The task:
A faithful copy is needed of the lines below from the one with "Where should I" up to and including the one with "445x370 pixels."; set it down with no pictures and no other lines.

----- Available data -----

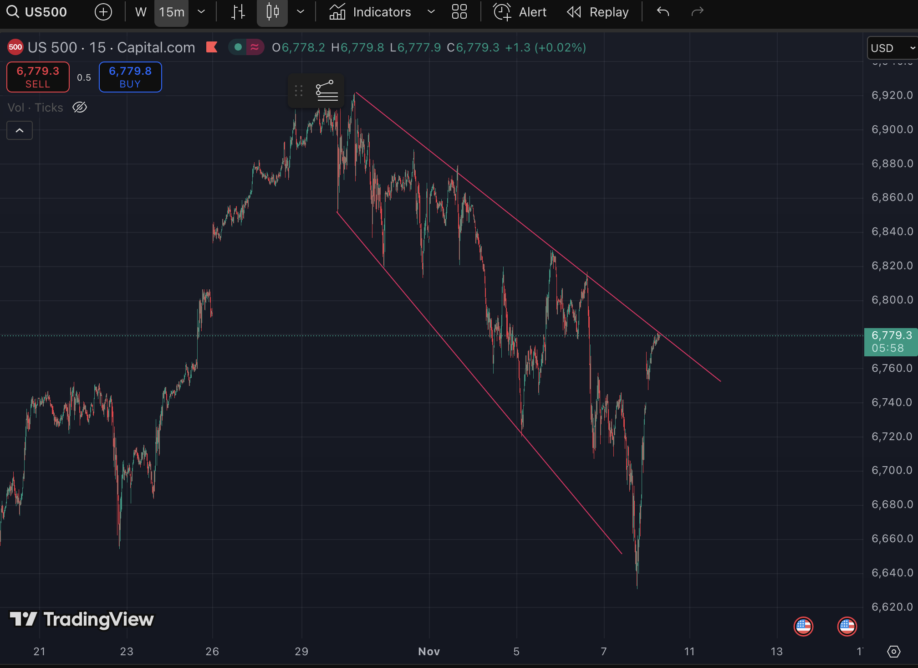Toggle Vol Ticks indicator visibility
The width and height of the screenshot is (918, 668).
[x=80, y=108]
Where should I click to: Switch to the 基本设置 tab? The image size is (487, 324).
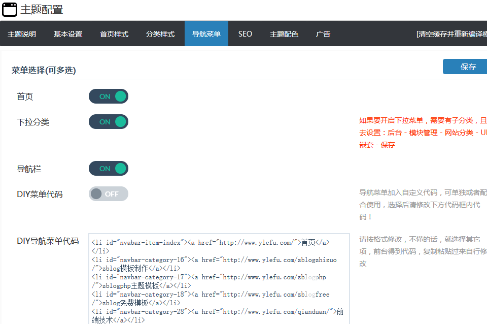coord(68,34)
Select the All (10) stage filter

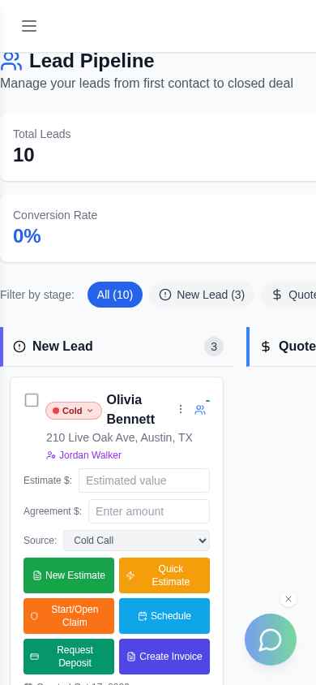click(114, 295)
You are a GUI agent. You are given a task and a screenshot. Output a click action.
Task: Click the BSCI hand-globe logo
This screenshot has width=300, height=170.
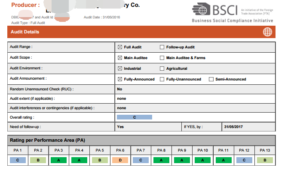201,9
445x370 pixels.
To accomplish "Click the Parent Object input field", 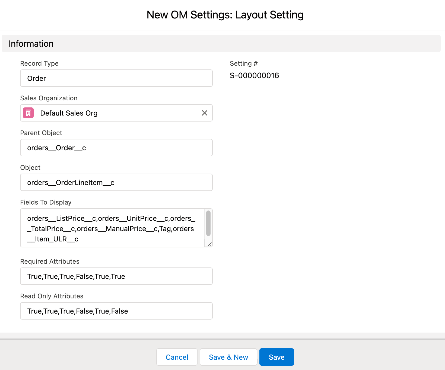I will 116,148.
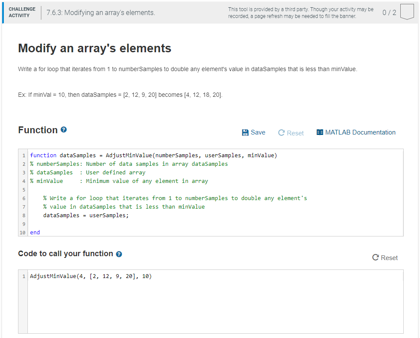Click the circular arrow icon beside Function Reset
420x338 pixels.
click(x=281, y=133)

-----
----- Available data -----

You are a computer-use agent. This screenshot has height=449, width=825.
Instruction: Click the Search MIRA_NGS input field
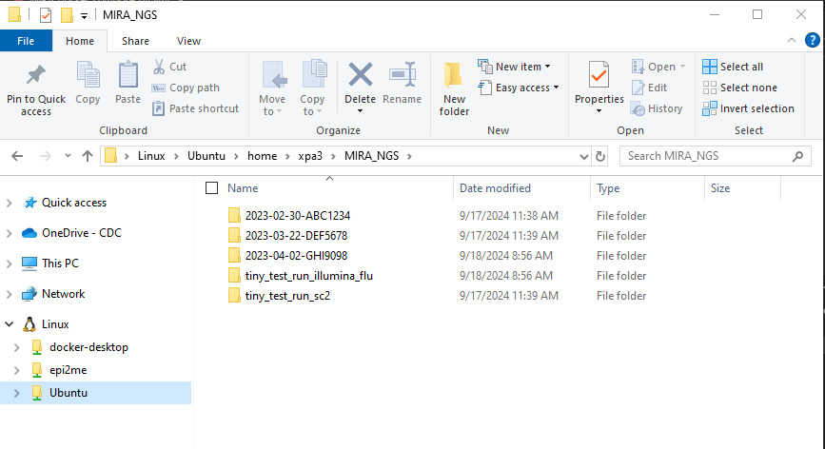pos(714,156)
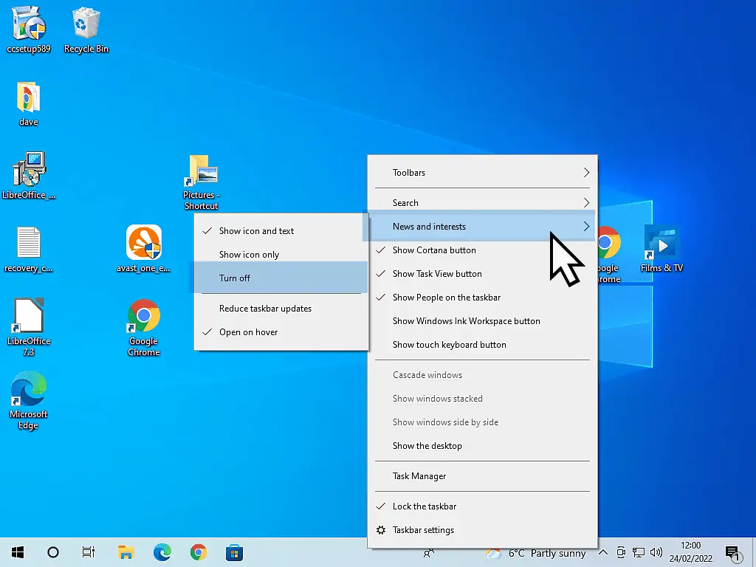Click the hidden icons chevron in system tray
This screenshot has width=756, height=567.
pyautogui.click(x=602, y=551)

-----

Worked solution:
Where should I click to: Switch to the 基本设置 tab? The image size is (487, 324).
coord(68,34)
Select the All (10) stage filter

click(114, 295)
You are a GUI agent. You are given a task and a screenshot. Output a click action.
Task: Click the BSCI hand-globe logo
This screenshot has width=300, height=170.
201,9
445x370 pixels.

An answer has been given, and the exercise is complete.